_Aim of the exercise_
Every entry, from first to last, must be written out exactly.

_Exercise material_
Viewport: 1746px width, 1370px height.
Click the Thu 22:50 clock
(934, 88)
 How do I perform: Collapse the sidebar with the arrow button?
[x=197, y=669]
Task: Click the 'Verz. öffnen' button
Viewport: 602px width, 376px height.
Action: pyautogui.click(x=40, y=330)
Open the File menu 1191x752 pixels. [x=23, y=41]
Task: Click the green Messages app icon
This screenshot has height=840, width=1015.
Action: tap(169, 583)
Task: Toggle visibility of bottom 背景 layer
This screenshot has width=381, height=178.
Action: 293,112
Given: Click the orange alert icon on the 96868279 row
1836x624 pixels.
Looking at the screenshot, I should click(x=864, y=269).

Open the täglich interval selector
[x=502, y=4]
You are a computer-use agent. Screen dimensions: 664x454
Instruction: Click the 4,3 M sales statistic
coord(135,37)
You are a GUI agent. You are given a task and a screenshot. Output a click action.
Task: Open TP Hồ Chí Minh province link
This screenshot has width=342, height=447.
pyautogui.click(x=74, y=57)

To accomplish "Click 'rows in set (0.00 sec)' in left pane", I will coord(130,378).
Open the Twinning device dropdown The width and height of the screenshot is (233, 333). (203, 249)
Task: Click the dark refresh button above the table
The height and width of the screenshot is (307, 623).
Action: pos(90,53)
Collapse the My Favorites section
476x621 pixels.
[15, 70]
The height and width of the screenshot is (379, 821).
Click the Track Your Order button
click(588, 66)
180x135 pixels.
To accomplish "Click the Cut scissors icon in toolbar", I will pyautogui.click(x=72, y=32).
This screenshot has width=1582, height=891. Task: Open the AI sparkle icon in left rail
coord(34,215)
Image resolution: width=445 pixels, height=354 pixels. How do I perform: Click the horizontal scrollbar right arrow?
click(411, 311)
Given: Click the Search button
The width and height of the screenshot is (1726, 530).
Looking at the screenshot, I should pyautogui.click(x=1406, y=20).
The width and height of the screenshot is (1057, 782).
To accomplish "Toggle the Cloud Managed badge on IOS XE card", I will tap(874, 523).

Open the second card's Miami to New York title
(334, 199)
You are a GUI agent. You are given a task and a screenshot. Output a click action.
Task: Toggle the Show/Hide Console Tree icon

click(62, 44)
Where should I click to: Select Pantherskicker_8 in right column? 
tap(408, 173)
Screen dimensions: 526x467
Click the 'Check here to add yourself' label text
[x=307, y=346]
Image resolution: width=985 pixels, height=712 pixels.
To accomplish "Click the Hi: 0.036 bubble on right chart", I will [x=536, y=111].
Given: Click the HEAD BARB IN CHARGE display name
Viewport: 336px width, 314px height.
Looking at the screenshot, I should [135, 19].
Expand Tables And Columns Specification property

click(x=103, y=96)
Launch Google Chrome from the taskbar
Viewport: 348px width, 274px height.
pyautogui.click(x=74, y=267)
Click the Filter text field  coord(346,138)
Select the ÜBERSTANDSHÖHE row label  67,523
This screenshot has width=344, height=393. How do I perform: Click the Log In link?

_Exercise answer_
Viewport: 1746px width, 1370px height.
Click the Thu 22:50 clock
(934, 88)
 How do I perform: Collapse the sidebar with the arrow button?
[x=197, y=669]
Task: Click the 'Verz. öffnen' button
Viewport: 602px width, 376px height.
Action: pyautogui.click(x=40, y=330)
Open the File menu 1191x752 pixels. [x=23, y=41]
Task: Click the green Messages app icon
This screenshot has height=840, width=1015.
Action: tap(169, 583)
Task: Toggle visibility of bottom 背景 layer
This screenshot has width=381, height=178.
Action: 293,112
Given: Click the orange alert icon on the 96868279 row
1836x624 pixels.
Looking at the screenshot, I should click(x=864, y=269).

Open the täglich interval selector
[x=502, y=4]
You are a computer-use agent. Screen dimensions: 664x454
Instruction: Click the 4,3 M sales statistic
coord(135,37)
You are a GUI agent. You are given a task and a screenshot. Output a click action.
Task: Open TP Hồ Chí Minh province link
This screenshot has width=342, height=447.
pyautogui.click(x=74, y=57)

To accomplish "Click 'rows in set (0.00 sec)' in left pane", I will coord(130,378).
Open the Twinning device dropdown The width and height of the screenshot is (233, 333). (203, 249)
Task: Click the dark refresh button above the table
The height and width of the screenshot is (307, 623).
Action: pos(90,53)
Collapse the My Favorites section
476x621 pixels.
[15, 70]
The height and width of the screenshot is (379, 821).
Click the Track Your Order button
click(588, 66)
180x135 pixels.
To accomplish "Click the Cut scissors icon in toolbar", I will pyautogui.click(x=72, y=32).
This screenshot has width=1582, height=891. Task: Open the AI sparkle icon in left rail
coord(34,215)
Image resolution: width=445 pixels, height=354 pixels. How do I perform: Click the horizontal scrollbar right arrow?
click(411, 311)
Given: Click the Search button
The width and height of the screenshot is (1726, 530).
Looking at the screenshot, I should pyautogui.click(x=1406, y=20).
The width and height of the screenshot is (1057, 782).
To accomplish "Toggle the Cloud Managed badge on IOS XE card", I will tap(874, 523).

Open the second card's Miami to New York title
(334, 199)
You are a GUI agent. You are given a task and a screenshot. Output a click action.
Task: Toggle the Show/Hide Console Tree icon

click(62, 44)
Where should I click to: Select Pantherskicker_8 in right column? 
tap(408, 173)
Screen dimensions: 526x467
Click the 'Check here to add yourself' label text
[x=307, y=346]
Image resolution: width=985 pixels, height=712 pixels.
To accomplish "Click the Hi: 0.036 bubble on right chart", I will [x=536, y=111].
Given: Click the HEAD BARB IN CHARGE display name
Viewport: 336px width, 314px height.
Looking at the screenshot, I should [135, 19].
Expand Tables And Columns Specification property

click(x=103, y=96)
Launch Google Chrome from the taskbar
Viewport: 348px width, 274px height.
pyautogui.click(x=74, y=267)
Click the Filter text field  coord(346,138)
Select the ÜBERSTANDSHÖHE row label  67,523
This screenshot has width=344, height=393. How do I perform: Click the Log In link?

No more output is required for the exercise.